For those who question it, have you ever seen pictures from when wheat was harvested with horse-drawn equipment? Lessee... 40-horse team was not uncommon, a crew to run the steam engine and thresher, where to put the mountain of straw? Lots of work for teenage boys stacking sacks of grain. It used to be a MAJOR endeavor. Now 4 or 5 combine drivers, a couple of tractors to pull grain wagons around, and a couple of trucks to take grain to the driers or silos, and 1000 acres/day harvested is not impossible.
Where I live (Willamette Valley, OR) is the major rye and fescue grass seed production areas in the US. Some of the methods people use require LOTS of work, yet my neighbor, who is big into no-till, does just fine with his no-till drill (he does a lot of custom no-till planting, too), plus doesn't spend a lot of time in the fall and spring removing cover crop or stubble, prepping the soil (plowing, discing, pulverizing, smoothing), etc. His no-till drill just sticks the seed right in. Sure, no-till is not for every crop, but it works well for grass.
He doesn't have a lot of bare fields this year, which is kind of luck of the draw given the rains here this winter. But other farmers, who have hundreds of acres of bare or fall-planted fields right now where the seed is just now starting to germinate (and don't do no-till), have suffered some pretty significant soil erosion this winter. Kind of sad, realizing all the topsoil that has been washed into the rivers. Plus, there is all the topsoil they convert into dust in the summer and fall, too.

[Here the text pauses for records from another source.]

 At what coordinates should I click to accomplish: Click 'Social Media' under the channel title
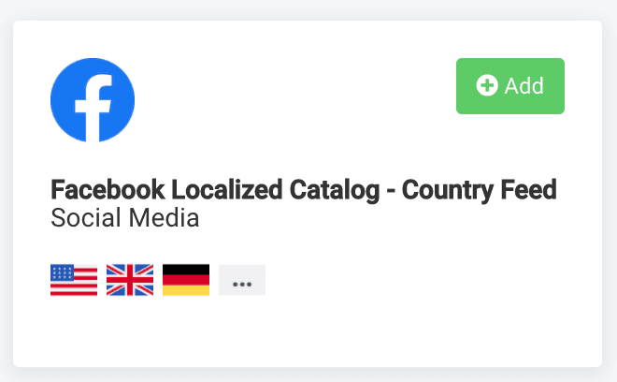pyautogui.click(x=125, y=218)
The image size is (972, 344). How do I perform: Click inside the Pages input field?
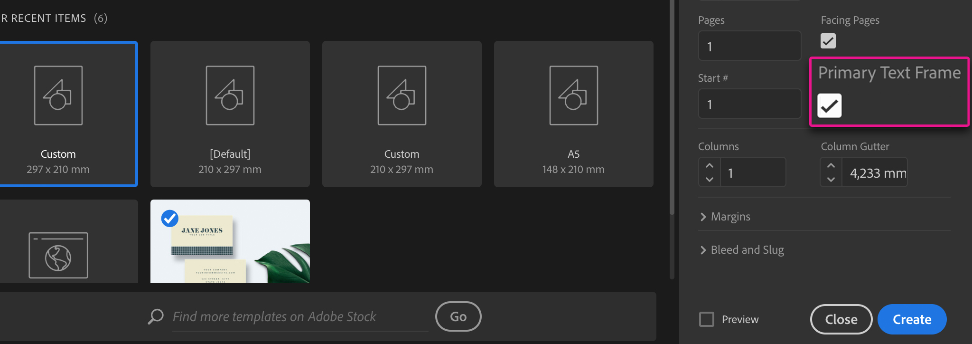749,46
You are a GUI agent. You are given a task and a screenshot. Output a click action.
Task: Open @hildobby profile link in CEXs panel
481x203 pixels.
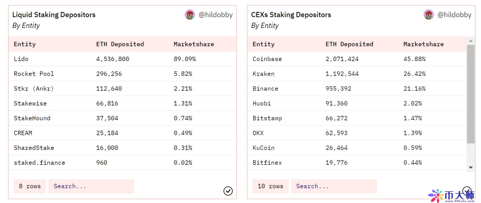coord(454,15)
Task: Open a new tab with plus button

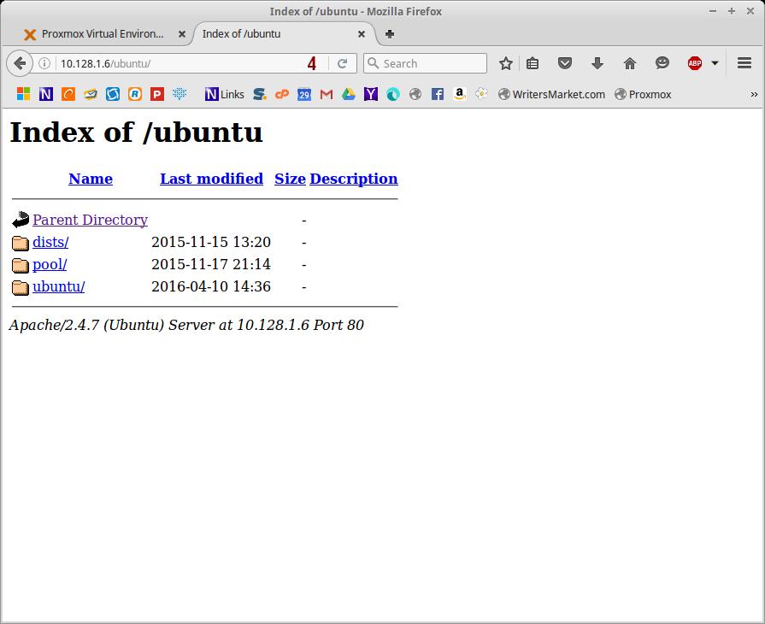Action: (390, 34)
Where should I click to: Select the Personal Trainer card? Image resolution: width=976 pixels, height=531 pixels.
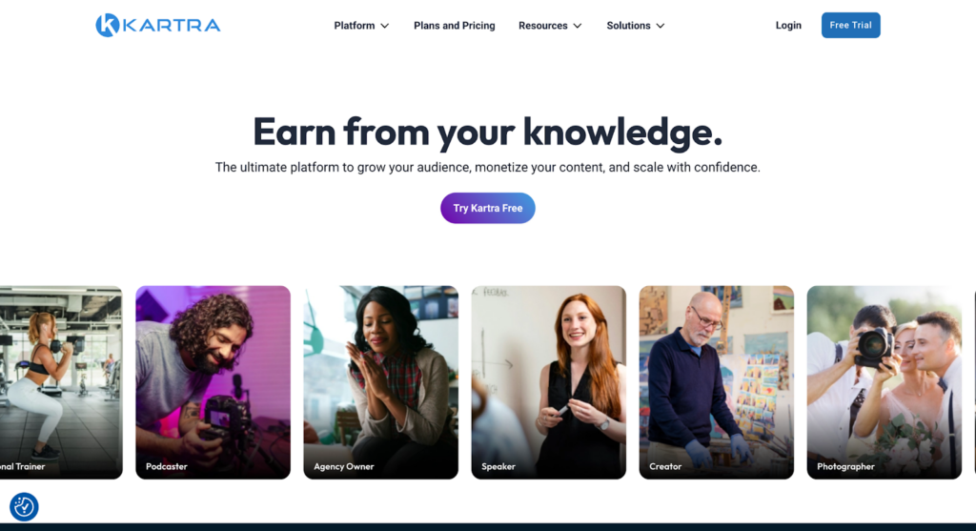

Dairy farms are more and more starting to either make biogas generators (i.e., covering up the manure pits and piping the gas into compressors and burning it in generators. Makes sense if you've ever driven past an open manure pit on a hot summer day) or other equipment that rapidly breaks down the manure into water and solid products. But this equipment costs some pretty good coin.
yes, some of these equipment installations are because of environmental concerns of either waste water leaking into groundwater supplies or air quality concerns, but still... some of this is being done.
the average feedlot, however, probably is not into this as much. If you have enough manure volume, yes, there is a smallish side market of processing the manure pile into mulch or compost, but that's about it. Except for some special product areas (zoo poop, pelletized poultry waste), it's pretty low margin, so you need a lot of manure to make a go of it. it's pretty seasonal, too. Some environmental concerns are driving this kind of equipmentop,l for other livestock production as well (poultry, pork).
Me and my 30 or so sheep? Well, the sheep poop is good for the pasture. As long as I'm not taking the sheep off and putting them in someone's freeezers, it is a relatively closed loop as far as my pastures go (I don't need to fertilize a lot!).